RIP Wayne Thiebaud (1920 – 2021)
Wayne Thiebaud was an American painter, one of the more interesting American painters of the 20th century.
I particularly like his Refrigerator Pies (1962) which I first came across in Art Now (1976) by Lucie-Smith.
Two good texts on the early period of his career are “The Slice-of-Cake School” (1962) and “An Interview with Wayne Thiebaud” (1966).
The first text has some intelligent remarks on lighting. The second has Thiebaud talking about the significance of pies in the American mind.
Because there is no good Youtube footage of Thiebaud and as an non-journalist I cannot reproduce content in copyright, I give you one of my favorite paintings, Mound of Butter.
RIP Joan Didion (1934 – 2021)
Joan Didion was an American writer.
I don’t quite know what to think of Didion’s writing and whether I would like to read it.
She seems similar to contemporary Susan Sontag, however, Didion seems strictly non-philosophical.
Something did catch my eye, however, it is Philosophy and Vulnerability: Catherine Breillat, Joan Didion, and Audre Lorde (2019) by Matthew R. McLennan, a book in which Catherine Breillat, Joan Didion and Audre Lorde are called rigorous “nonphilosophers”.
Update 24/12: I was wrong.
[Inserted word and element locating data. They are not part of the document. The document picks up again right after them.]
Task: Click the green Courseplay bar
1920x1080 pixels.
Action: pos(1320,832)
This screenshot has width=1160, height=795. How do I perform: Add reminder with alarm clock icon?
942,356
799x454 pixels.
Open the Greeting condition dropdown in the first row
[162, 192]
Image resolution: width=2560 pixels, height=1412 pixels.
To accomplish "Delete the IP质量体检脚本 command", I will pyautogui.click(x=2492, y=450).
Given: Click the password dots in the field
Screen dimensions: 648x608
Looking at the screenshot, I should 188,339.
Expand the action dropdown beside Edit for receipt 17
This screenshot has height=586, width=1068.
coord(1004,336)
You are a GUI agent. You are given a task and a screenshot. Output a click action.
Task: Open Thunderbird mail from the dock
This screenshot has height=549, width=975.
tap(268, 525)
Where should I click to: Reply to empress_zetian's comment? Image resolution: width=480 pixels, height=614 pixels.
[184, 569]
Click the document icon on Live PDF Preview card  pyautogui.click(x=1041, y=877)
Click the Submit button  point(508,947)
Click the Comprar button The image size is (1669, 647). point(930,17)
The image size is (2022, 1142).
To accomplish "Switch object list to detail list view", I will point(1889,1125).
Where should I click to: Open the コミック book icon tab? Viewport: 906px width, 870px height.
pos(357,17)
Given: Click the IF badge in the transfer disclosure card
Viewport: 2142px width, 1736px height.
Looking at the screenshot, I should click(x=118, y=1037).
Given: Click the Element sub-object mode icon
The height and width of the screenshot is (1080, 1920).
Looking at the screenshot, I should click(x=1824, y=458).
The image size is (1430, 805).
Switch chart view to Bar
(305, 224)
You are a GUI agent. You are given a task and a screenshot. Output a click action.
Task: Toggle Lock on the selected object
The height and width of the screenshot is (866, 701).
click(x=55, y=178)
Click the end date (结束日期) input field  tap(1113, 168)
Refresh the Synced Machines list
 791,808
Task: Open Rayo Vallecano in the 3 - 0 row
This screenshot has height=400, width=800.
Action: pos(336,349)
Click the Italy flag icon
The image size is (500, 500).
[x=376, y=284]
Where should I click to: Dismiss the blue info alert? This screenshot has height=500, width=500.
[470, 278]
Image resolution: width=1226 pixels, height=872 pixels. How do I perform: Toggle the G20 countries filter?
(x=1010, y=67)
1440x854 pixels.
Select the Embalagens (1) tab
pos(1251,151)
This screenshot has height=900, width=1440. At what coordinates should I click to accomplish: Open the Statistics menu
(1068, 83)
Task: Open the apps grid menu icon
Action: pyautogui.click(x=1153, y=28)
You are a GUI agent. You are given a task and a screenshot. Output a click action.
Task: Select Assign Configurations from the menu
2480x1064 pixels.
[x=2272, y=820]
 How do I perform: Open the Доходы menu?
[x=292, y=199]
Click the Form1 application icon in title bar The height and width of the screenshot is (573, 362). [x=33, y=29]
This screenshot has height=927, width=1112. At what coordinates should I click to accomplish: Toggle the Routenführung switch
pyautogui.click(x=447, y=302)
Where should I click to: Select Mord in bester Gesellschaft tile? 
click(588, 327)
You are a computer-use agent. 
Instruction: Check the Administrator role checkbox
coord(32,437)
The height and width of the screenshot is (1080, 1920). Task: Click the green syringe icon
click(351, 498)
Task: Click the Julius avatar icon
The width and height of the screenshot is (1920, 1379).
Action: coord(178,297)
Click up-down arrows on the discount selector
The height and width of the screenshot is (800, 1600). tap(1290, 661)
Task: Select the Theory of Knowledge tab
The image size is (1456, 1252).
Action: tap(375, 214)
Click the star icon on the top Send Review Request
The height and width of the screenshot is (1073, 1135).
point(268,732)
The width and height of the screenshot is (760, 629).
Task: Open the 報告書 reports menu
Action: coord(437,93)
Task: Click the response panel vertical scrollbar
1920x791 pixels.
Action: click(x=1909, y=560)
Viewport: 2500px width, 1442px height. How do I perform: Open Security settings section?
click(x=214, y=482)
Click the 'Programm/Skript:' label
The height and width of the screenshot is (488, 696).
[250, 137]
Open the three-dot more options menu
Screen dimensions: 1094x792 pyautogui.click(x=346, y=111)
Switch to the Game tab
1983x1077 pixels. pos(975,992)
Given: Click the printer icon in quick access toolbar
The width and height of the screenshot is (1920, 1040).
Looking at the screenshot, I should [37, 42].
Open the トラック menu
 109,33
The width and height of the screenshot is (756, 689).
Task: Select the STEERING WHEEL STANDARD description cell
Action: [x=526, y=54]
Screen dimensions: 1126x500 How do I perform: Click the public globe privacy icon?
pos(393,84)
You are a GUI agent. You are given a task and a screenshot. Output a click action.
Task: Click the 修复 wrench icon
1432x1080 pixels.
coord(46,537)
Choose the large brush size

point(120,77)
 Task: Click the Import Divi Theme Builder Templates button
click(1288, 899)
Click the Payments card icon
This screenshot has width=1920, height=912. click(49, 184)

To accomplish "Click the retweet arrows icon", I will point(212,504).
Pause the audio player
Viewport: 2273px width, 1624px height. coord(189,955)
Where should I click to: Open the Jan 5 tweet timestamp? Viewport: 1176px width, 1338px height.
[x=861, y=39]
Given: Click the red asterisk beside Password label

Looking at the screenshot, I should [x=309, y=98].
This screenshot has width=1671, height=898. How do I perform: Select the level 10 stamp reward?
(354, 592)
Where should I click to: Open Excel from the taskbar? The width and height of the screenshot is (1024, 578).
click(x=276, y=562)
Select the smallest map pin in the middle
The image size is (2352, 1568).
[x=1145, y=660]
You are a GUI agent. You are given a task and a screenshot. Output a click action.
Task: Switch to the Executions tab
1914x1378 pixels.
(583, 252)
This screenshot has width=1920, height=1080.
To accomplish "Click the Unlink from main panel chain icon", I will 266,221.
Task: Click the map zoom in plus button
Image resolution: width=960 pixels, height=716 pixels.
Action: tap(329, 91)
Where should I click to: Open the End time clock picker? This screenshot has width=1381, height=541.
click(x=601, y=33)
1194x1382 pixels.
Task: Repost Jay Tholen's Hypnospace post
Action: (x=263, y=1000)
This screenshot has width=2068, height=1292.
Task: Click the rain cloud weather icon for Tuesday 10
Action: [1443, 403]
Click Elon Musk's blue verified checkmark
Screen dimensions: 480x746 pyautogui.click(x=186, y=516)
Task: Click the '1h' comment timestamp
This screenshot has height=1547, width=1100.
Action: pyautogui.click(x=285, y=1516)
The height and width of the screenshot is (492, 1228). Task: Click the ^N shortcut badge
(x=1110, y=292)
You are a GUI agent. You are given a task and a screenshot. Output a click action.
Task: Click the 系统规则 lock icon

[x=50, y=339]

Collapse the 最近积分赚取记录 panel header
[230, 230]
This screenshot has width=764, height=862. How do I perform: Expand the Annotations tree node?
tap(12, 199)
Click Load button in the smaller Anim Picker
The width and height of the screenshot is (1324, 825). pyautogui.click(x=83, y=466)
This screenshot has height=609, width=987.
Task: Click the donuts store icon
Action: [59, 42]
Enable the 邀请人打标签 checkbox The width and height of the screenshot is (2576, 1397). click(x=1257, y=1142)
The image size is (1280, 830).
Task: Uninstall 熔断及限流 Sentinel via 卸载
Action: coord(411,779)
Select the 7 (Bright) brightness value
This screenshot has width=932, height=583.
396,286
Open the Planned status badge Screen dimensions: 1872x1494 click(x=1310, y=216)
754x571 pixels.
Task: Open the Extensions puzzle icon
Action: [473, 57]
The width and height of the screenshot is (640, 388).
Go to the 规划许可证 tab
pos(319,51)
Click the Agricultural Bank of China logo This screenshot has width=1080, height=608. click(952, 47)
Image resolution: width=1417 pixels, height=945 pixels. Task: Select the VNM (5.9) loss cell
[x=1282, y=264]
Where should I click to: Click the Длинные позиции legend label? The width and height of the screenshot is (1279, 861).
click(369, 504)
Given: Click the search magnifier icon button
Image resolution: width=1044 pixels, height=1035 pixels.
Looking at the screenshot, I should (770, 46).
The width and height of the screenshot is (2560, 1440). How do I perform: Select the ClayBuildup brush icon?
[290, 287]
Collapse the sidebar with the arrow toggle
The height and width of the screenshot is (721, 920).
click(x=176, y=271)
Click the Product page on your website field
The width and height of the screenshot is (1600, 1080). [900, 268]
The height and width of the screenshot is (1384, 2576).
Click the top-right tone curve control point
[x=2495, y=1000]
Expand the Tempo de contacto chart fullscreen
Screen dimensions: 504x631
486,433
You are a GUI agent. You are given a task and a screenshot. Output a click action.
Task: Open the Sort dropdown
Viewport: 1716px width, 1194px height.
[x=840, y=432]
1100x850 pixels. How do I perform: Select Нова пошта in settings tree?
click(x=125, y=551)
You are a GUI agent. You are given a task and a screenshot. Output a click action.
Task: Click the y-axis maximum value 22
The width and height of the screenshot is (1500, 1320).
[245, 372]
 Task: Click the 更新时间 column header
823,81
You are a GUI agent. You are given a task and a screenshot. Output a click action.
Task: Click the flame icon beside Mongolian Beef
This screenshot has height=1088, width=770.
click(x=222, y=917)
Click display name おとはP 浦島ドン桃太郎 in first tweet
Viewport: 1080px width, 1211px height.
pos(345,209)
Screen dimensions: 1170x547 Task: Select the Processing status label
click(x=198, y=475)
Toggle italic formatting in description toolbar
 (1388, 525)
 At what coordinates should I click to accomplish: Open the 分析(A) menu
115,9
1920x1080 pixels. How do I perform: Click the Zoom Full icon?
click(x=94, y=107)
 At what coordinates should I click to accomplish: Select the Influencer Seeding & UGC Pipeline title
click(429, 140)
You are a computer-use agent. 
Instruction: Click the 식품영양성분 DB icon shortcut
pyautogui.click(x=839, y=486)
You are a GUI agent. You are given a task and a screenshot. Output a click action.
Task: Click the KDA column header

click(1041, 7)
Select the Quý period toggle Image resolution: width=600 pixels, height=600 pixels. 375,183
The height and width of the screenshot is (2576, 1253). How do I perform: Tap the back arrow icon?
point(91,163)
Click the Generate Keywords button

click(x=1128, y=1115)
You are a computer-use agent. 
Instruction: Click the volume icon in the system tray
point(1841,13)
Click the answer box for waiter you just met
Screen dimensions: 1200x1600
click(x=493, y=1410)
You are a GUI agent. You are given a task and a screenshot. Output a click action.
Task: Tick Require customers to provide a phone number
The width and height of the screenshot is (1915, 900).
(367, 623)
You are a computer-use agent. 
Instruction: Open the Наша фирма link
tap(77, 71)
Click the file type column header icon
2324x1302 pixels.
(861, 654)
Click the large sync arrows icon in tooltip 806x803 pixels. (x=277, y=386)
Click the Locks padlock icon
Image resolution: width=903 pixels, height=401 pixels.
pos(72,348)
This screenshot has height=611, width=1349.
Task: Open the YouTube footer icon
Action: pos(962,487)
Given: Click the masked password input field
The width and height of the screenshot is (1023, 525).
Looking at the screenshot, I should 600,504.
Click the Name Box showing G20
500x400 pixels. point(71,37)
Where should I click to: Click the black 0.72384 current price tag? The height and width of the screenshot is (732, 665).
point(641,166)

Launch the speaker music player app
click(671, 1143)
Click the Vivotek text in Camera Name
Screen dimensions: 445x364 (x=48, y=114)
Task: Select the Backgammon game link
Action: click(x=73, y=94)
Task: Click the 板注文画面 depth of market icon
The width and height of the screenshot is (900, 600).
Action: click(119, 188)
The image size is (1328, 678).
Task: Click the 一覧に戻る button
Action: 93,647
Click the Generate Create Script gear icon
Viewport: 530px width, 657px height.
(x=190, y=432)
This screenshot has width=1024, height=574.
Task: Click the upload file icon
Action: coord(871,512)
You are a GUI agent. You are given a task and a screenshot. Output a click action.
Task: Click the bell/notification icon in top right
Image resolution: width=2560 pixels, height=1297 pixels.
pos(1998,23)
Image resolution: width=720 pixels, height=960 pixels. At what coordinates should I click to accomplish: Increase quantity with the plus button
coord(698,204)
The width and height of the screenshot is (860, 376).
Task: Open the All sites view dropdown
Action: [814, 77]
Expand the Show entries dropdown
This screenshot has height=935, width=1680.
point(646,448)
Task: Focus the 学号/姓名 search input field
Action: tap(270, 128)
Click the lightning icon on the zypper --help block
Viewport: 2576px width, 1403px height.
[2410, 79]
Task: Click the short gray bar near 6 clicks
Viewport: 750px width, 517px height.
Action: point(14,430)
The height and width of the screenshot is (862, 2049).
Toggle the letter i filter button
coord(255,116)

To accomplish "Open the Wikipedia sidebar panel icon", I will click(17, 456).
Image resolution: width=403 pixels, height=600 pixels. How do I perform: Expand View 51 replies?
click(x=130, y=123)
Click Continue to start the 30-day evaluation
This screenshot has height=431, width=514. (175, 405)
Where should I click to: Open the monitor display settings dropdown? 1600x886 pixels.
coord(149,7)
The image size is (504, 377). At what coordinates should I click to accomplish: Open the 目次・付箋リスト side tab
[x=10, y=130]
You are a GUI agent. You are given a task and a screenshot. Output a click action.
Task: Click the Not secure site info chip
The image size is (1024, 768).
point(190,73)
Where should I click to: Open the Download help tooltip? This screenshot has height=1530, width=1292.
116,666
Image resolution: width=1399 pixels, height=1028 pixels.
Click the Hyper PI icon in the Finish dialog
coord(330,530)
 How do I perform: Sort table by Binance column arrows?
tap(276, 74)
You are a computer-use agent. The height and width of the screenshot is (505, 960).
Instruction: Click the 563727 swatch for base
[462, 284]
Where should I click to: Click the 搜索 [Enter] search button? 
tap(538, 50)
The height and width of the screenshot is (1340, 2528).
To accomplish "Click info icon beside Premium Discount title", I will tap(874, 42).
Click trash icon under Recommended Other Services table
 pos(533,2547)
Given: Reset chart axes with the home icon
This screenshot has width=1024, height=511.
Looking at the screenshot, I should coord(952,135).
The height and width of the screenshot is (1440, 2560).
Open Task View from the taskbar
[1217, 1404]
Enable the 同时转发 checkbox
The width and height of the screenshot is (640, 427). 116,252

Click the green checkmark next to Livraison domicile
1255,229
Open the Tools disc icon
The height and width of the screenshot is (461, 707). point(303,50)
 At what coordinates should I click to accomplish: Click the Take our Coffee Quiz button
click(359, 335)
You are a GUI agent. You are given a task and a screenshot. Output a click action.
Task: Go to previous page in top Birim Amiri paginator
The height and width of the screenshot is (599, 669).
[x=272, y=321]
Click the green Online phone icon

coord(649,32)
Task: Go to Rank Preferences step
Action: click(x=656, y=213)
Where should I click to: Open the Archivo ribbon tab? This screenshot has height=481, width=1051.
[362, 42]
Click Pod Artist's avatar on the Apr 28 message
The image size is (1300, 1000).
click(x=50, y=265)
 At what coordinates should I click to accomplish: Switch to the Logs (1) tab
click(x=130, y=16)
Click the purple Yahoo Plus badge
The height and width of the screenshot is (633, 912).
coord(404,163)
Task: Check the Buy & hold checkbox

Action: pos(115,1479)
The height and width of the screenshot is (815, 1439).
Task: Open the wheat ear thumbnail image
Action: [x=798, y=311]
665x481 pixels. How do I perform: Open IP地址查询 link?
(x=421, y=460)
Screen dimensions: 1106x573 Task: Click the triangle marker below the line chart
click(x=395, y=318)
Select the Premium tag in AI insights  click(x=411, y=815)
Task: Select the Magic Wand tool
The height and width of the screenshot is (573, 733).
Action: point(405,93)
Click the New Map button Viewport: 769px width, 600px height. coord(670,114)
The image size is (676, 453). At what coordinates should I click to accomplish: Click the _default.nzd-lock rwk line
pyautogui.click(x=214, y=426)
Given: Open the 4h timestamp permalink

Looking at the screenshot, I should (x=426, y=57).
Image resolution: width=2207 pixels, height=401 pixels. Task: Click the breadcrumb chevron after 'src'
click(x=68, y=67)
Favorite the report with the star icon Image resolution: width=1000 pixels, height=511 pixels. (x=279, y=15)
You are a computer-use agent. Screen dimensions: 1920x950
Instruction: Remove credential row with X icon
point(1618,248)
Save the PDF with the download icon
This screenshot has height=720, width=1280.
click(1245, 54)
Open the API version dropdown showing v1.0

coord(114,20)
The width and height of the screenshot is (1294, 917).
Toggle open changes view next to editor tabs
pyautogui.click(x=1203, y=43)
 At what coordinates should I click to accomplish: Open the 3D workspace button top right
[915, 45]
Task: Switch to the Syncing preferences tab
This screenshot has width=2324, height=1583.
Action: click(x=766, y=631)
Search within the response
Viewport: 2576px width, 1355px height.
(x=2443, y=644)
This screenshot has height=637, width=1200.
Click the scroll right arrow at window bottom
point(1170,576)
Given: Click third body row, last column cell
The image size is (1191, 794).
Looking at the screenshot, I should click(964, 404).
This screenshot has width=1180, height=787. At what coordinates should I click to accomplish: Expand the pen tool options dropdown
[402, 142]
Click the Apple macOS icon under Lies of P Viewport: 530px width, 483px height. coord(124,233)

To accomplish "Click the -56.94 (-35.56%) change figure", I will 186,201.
I came to that conclusion after delving into the White Album (1979) book, which seems to be an interesting portrait of 1960s counterculture. But not only that, she gave the world a beautiful nobrow analysis. In the book The White Album (1979)there is a passage where she writes about her habit of watching outlaw biker movies and she says:
“I suppose I kept going to these movies because there on the screen was some news I was not getting from The New York Times. I began to think I was seeing ideograms of the future.”